Scientists have struggled to pin down precisely which molecule in the cerebrospinal fluid triggers sleep, but Sehgal says some evidence has pointed to immune molecules.
If nemuri has a dual role in promoting sleep and fighting infection, then Sehgal expected that the gene should turn on when a fly gets sick. She and her colleagues tinkered with the flies genomes to be able to see where, and under what conditions, nemuri is expressed.
Sure enough, after infection distinct parts of the fly brain that control sleep lit up with nemuri activity, and the flies spent more time sleeping. Additionally, flies who were artificially sleep-deprived also showed extra nemuri expression.
"This suggests sleep deprivation itself is a stressor, just like sickness," says Sehgal. And the best response to the stress of sickness or sleep deprivation is, of course, to sleep.
That proved true for sick flies. Those who overexpressed nemuri were twice as likely to survive serious infection than controls. Nemuri flies also had lower bacterial loads, consistent with the protein's antimicrobial nature.

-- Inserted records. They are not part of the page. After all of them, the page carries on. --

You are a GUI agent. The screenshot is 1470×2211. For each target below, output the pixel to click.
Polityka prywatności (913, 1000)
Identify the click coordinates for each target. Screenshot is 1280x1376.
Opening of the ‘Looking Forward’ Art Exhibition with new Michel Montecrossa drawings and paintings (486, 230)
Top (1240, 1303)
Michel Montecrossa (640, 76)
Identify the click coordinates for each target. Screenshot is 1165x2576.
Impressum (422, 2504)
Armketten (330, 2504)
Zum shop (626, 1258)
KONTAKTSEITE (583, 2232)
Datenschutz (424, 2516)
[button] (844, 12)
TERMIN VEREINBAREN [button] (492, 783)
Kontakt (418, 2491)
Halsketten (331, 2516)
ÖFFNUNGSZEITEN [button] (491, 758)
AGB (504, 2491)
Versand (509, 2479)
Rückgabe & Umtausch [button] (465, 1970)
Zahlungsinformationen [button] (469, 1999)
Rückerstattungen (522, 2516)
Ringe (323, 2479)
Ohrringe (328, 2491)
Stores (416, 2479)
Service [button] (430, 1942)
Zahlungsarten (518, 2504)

Did this survival stem from nemuri itself actually fighting bacteria throughout the body? Or did the whole immune system just get a boost from more deep sleep? "Unfortunately this experiment can't distinguish between those two possibilities," says Sehgal, who plans to address this question in future work.
So what is the purpose of nemuri? Is it only involved in stress-induced sleep? Or does it play a more central role in driving the need to sleep?
"At this point the most we can say about this molecule is that it's really important under conditions of sickness or stress," says Sehgal. Nemuri isn't expressed much under normal circumstances, suggesting that it doesn't play a central role in sleep. This interpretation is bolstered by the observation that the team disabled nemuri, the flies still slept fine under normal conditions, though not quite as deeply.
Rogulja agrees that these results don't point to nemuri as a central player in driving sleepiness. "But, the researchers convincingly showed that it's important for this special case [of stress- induced sleep]." She says, "I can maybe imagine some cool system, a practical tool to induce sleep or clear infection."
But what about people?
Sehgal is quick to point out the her team couldn't find a gene like nemuri in mammals, so the relevance of this work to humans remains to be explored. Still, she says that antimicrobial proteins abound in mammals, and many are known to interact with molecules that are linked with sleep regulation.
"We've sort of been down this road before where, we've done something in flies and it's not immediately obvious whether it applies more broadly," says Sehgal, "but then it eventually turns out to be relevant to us too."